Présidentielle 2022 : quoique vous fassiez, les dés sont jetés

La France n’est plus maître de son destin.

Il est trop tard. La guerre en Ukraine a fini, en se prolongeant, par approfondir une torpeur générale commencée avec la pandémie, avec à chaque fois un impact économique, culturel, psychologique, social. La France, congelée par la crise, a une surface politique désormais inexistante.

Tout se passe dans les profondeurs, et plus personne n’est en moyen d’influencer cela. Aucun mouvement politique, quel qu’il soit, n’a de prise à ce niveau, de par son absence d’impact, de pénétration dans les masses, d’ampleur activiste, d’influence idéologique, d’ancrage culturel.

Il est possible d’appeler à voter pour tel ou tel personnage, de ne pas appeler à voter, de voter blanc, tout ce qu’on veut, tout cela ce sont des mots, de vaines prétentions. C’est désormais ailleurs qu cela se joue, un ailleurs auquel personne n’a accès. C’est là-dessus qu’il faut se fonder quand on ne pratique pas l’escroquerie politique.

Cela ne signifie nullement qu’une telle attitude soit purement observatrice; bien au contraire, c’est dans une conscience claire que peut naître une subjectivité authentique, assumant la rupture avec le capitalisme et son quotidien infernal. C’est une question de mental, c’est une question psychologique. C’est nécessaire pour ne pas être corrompu.

En ce sens, Nathalie Arthaud et Philippe Poutou ont fait une erreur en se présentant. Ce ne sont pas des élections comme les autres. Même en arguant que leur stratégie est de profiter des élections pour faire de la propagande – ce que leurs mouvements font depuis cinquante ans par ailleurs – on ne s’inscrit pas impunément dans une phase d’effondrement sans en payer le prix politique.

On peut déjà le remarquer avec Fabien Roussel et Anne Hidalgo. Le premier, candidat du Parti Communiste Français, n’a cessé de se montrer sous le jour d’un beauf. Et la seconde a été incapable de proposer quoi que ce soit, à rebours des traditionnelles propositions socialistes. L’époque les a fracassés.

Quant à Jean-Luc Mélenchon, il a anticipé tout cela, c’est vrai, en abandonnant la Gauche pour le populisme. Il avait tout compris, et donc rien compris. Parce que c’est dans l’autre sens qu’il fallait aller.

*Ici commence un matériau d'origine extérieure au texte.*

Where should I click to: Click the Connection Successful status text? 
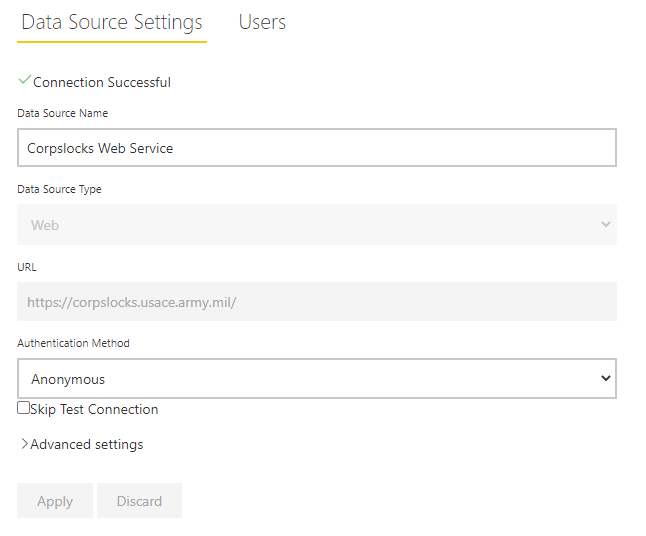102,83
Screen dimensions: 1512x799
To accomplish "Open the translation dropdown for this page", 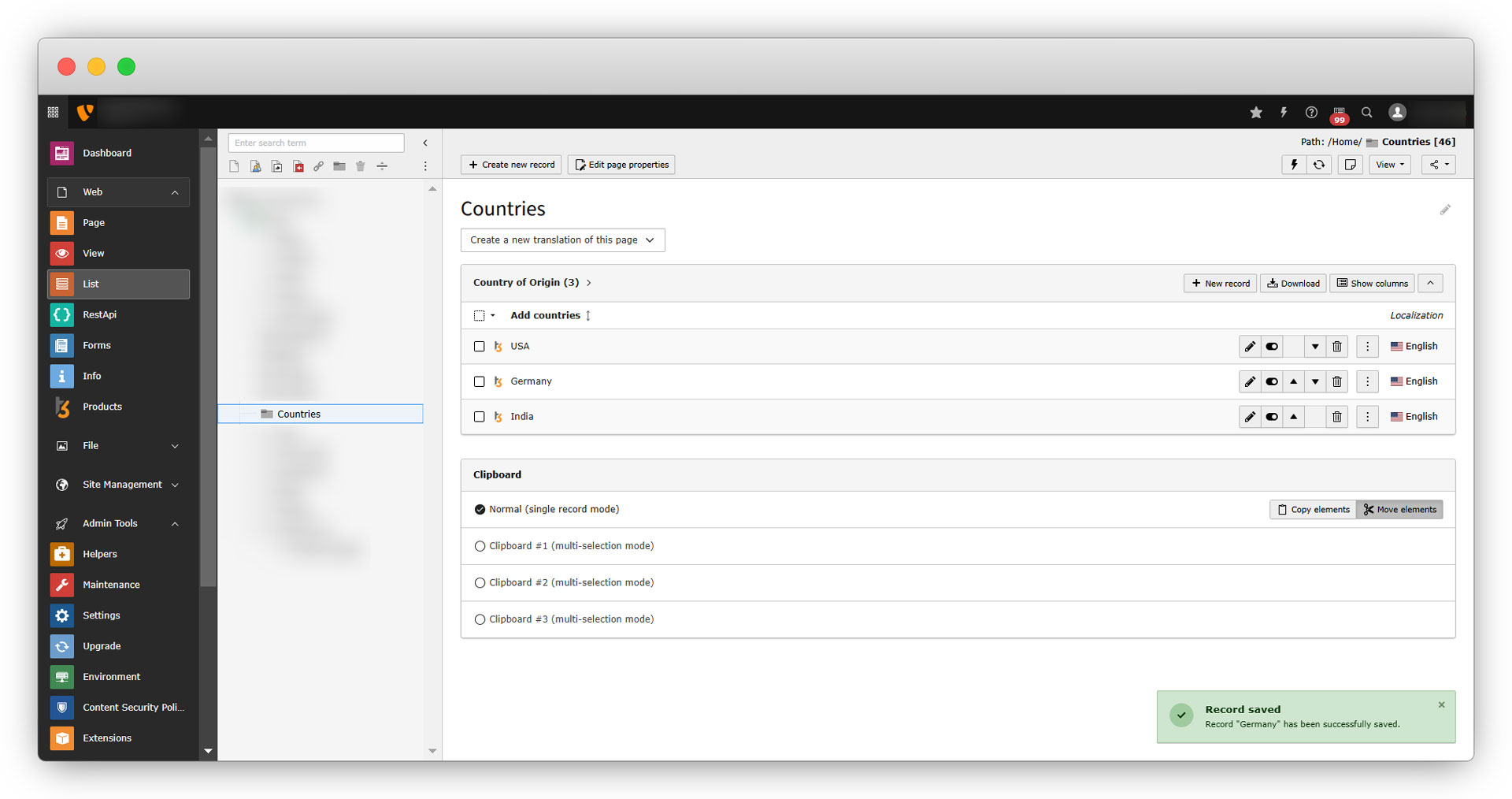I will point(562,240).
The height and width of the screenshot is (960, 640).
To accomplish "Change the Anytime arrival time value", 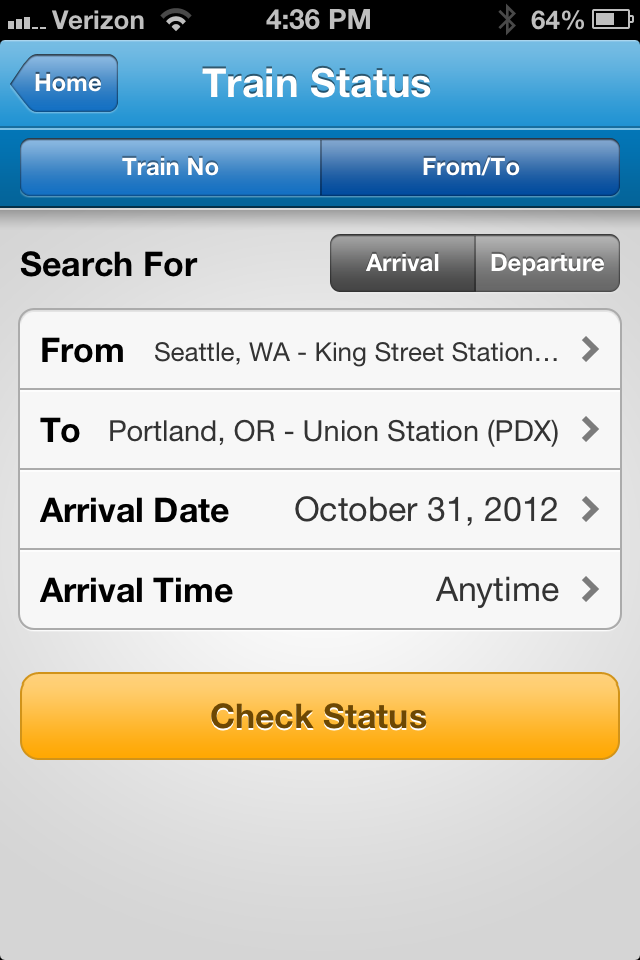I will click(x=497, y=590).
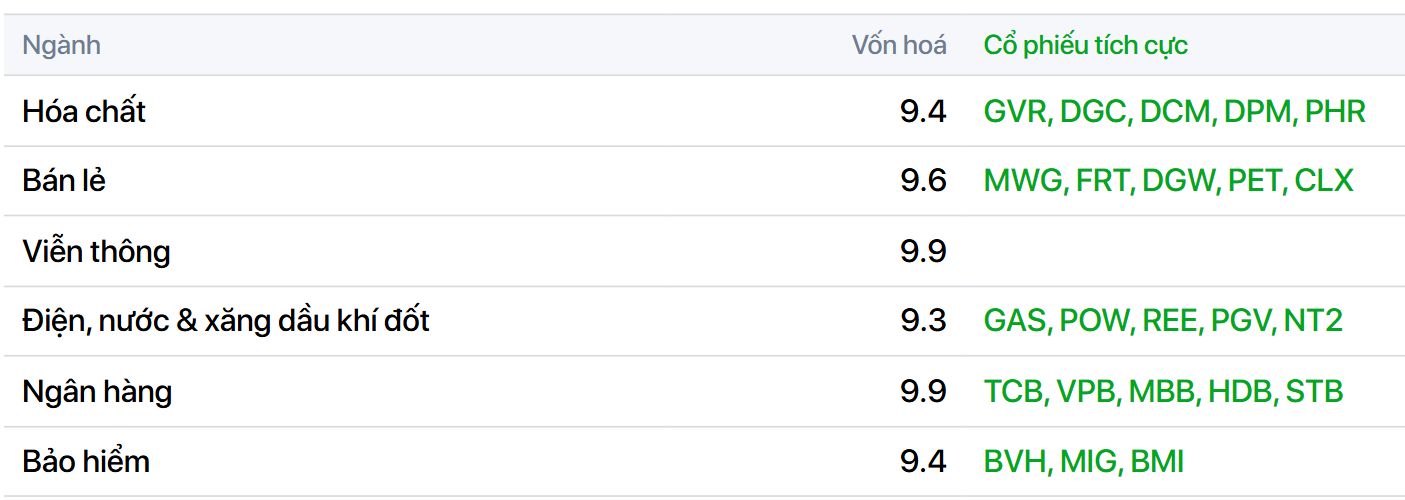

Ce sens, c’est celui de la Gauche historique. Il faut viser la bourgeoisie comme classe, assumer la lutte des classes, comprendre la marche du capitalisme afin de rejeter ses valeurs. Il ne faut pas les accompagner en se faisant un promoteur du turbocapitalisme.

Il faut du contenu. C’est à ce la qu’oeuvre agauche.org, en s’inscrivant dans la durée, car la période future va être tourmentée, les années qui suivent vont être agressives, avec la guerre inévitable qui s’annonce de par le repartage du monde par les grandes puissances.

Et dans un tel panorama, ne pas parler des animaux c’est ne rien comprendre aux enjeux de notre époque. Plus on s’enfonce dans la crise, et moins on parle d’eux, alors que toute notre époque appelle à un rapport différent à Biosphère. C’est cela le combat de notre époque : abattre le cynisme, l’égoïsme, l’égocentrisme, promouvoir la compassion, l’empathie, construire une civilisation sur ces fondements.

Et cela n’a rien à voir avec la fausse bienveillance du consumérisme capitaliste notamment LGBTQ. On ne parle pas d’individualisme et d’acceptation des egos. On parle de collectivisme, de projet relevant de la collectivité, d’affirmation personnelle au sein du grand Tout qu’est la société, la Nature. Des valeurs qui sont totalement éloignés des gens en France, même des prolétaires, mais pas du prolétariat. Le décalage est ici immense. Il doit être résolu.

Et c’est l’Histoire qui va s’en charger, en reconstituant le prolétariat… avec la Gauche historique en première ligne pour mener cette tâche.